There will be a mid-term essay. This will be a paper of about 5-6 pages on some element of the Canterbury Tales that we will have discussed to that point.
At the end of the semester, students will submit a critical research paper on one of the pilgrims or tales from the Canterbury Tales. This paper will be 10-12 pages in length and will make use of at least two critical sources. Students may use the secondary critical sources already assigned, but we will also work on finding other critical sources using the campus resources.
GRADES
Papers are due at the beginning of class on the day indicated on the syllabus. Unless I have explicitly granted an extension before the due date, late papers will be penalized one-third of a letter grade per day. (A paper that would have earned a B+ will receive a B if it is one day late, a B- if it is two days late, and so on.)
After the first essays are submitted, I will read them and return them with grades and with comments and suggestions. Students will then have one week from the day the graded papers are returned to revise the papers in light of my comments and to resubmit them for re-grading. The grade on the revised essay may go up by as much as a full letter grade. It may not go up at all; it will not go down. This option is offered in order to encourage you to think of every essay as a work in progress and to revise your work as thoroughly and as frequently as possible. Please note that papers submitted after the original deadline may not be re-submitted.
As you write and revise your essays, please keep in mind that there are peer-tutors in the Writing Center trained to help students of any level develop work at any stage.

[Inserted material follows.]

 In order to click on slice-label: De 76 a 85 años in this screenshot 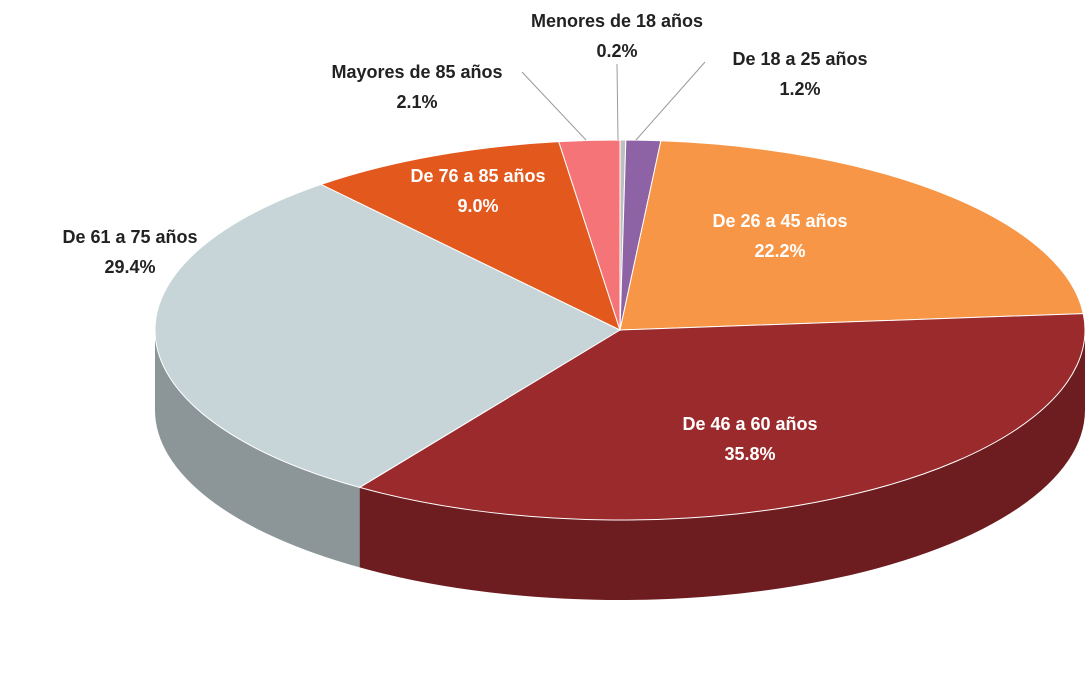, I will do `click(478, 176)`.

Final grades for the semester will be calculated according to the following formula:
ACADEMIC HONESTY
Secondary critical sources are not required for the first essays assignments in this course, but they will be required on the final critical research paper. On any assignment, however, you must fully cite any sources that you use. The source must appear in the list of works cited at the end of the essay, and each source must be cited on every occasion that you make use of its words or ideas. This is true if the source is your primary source (the text you are studying) or a critical source (an analysis of the work published elsewhere), and it is true if the source is printed or electronic, including internet sources. You may use any standard method of citation, including the Chicago Style, but it is recommended that you use the Modern Language Association (MLA) Style of documentation, which uses parenthetical citations and a list of works cited at the end of the essay. This style is described in the MLA Handbook for Writers of Research Papers, which is available in the reference section of the library and in the Writing Center.

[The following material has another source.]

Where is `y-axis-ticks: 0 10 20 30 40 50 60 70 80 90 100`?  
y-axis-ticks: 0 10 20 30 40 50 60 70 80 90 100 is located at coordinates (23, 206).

The failure to fully cite sources within your submitted work is a form of plagiarism. Plagiarism is the appropriation of ideas, data, work, or language of others and submitting them as one’s own to satisfy the requirements of a course. Plagiarism constitutes theft and deceit. Special care should be taken, when cutting and pasting materials or when paraphrasing, to cite sources correctly and to use quotation marks around exact words from source materials. Actions that result in plagiarism may be intentional or unintentional. Consequently, students must understand the concept of plagiarism. When reading, processing, or using materials from any source, appropriate documentation is always essential.
The consequences of plagiarism may range from failure on the assignment to failure for the course and university disciplinary action. Resources such as the library (ext. 2178) and the Writing Center (www.fairfield.edu/writingcenter) are available on campus to assist you in your academic endeavors. You are encouraged to take advantage of these resources.
TEXTS
The required text for the class is available at the Fairfield Bookstore:
Other reading assignments will be provided in class or made available through the university’s Electronic Reserves.